With that in mind, it's hard not to think of "Who's Now" as a state of affairs check-up for ESPN - it's a way to see how what they do in the business of creating stars matches up with what they do in the world of broadcasting the highlights of established stars. It's a logical step for a network that refers to itself as "The Worldwide Leader" - to use its resources to see how successful and influential they truly are.
It makes me yearn for the days of the late-1990s, when it was easy to think of ESPN as being a hands-off network, the type that would inspire characters on "Sports Night" like Dan Rydell (Josh Charles) and Casey McCall (Peter Krause) - the type of characters that gave you the hope that your sports-news personalities were ethics-and-responsibility driven, instead of working (as folks as questionable as Stuart Scott and respected as Michael Wilbon seem to be) for the benefit of the advertisers and the almighty buck.

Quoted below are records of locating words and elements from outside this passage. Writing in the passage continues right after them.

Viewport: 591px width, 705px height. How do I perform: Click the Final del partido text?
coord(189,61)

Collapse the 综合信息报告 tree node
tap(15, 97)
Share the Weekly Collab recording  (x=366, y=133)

In the great Living Colour song "Cult of Personality," lead singer Corey Glover sings "You gave me fortune/you gave me fame." Which seems to fit the world of ESPN. He then takes it up a notch: "You gave me power...I exploit you, you still love me."

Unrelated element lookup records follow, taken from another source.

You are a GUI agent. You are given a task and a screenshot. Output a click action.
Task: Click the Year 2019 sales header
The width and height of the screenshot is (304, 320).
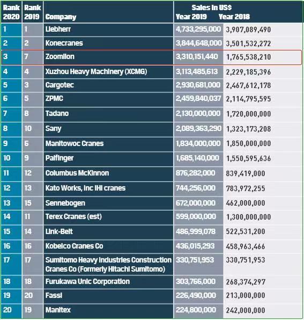[x=191, y=17]

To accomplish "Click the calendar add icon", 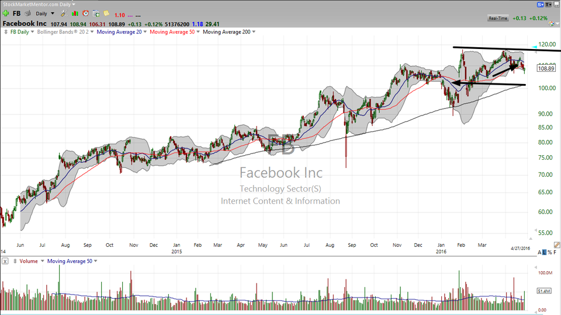I will pos(96,13).
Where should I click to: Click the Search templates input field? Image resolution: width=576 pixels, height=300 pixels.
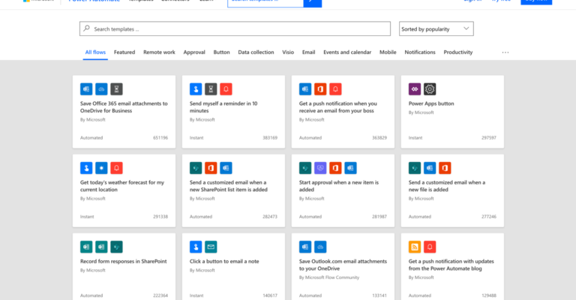[235, 29]
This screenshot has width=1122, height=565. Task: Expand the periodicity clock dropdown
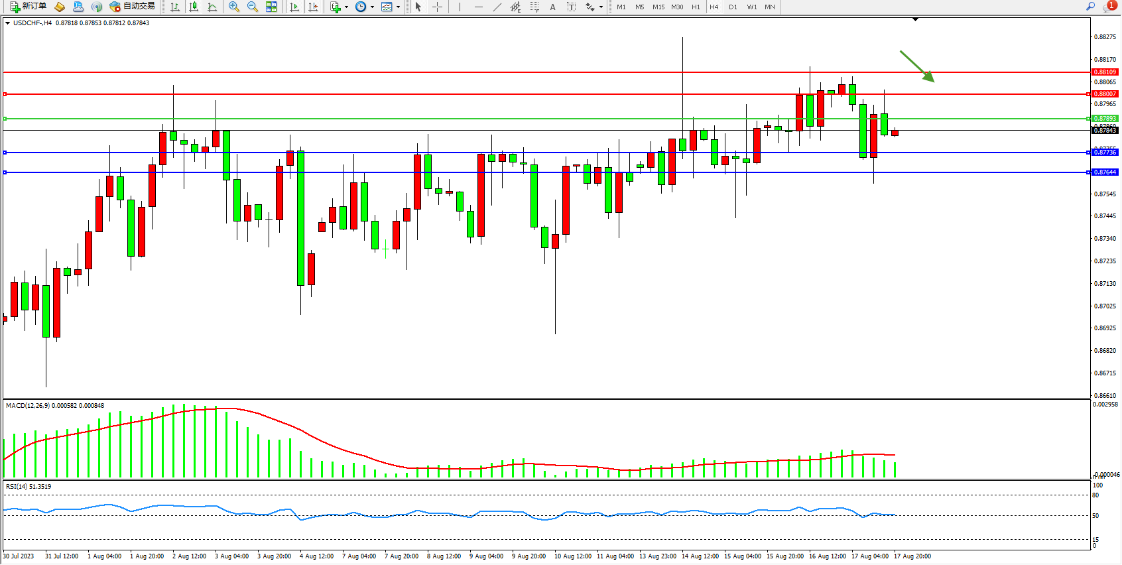coord(372,7)
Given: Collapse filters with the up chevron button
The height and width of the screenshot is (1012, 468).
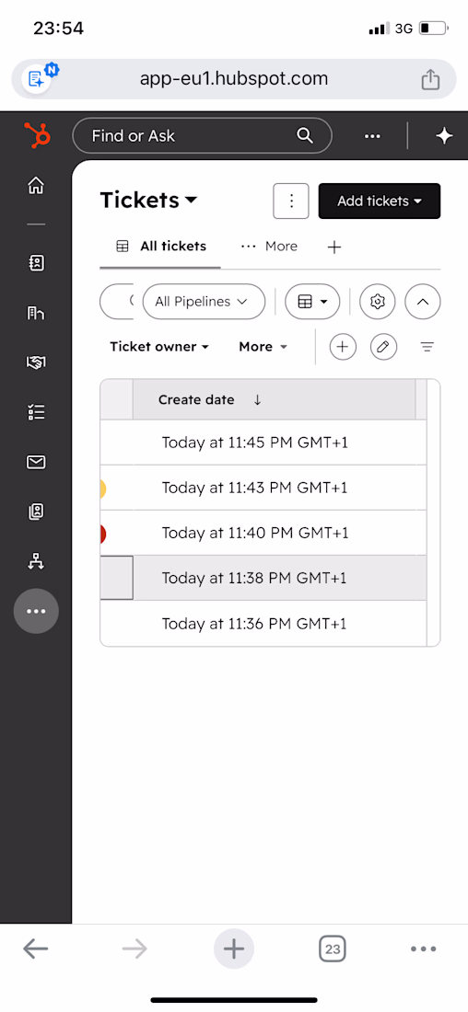Looking at the screenshot, I should [x=423, y=302].

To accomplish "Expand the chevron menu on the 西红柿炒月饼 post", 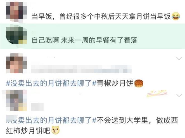I will [x=179, y=95].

Is that too harsh? Possibly. Does it fit the way ESPN does business? Boo-ya.
Correction: My friend Scott Jennings has pointed out, correctly so, that Amanda Beard is a swimmer (and not a softball player, as I asserted). I stand corrected. That being said, she remains absolutely irrelevant to most Americans, aside from her appearance in "Playboy" magazine. Spank bank material? Probably. A "now" athlete on a par with, say, the leadoff hitter for the New York Mets? No.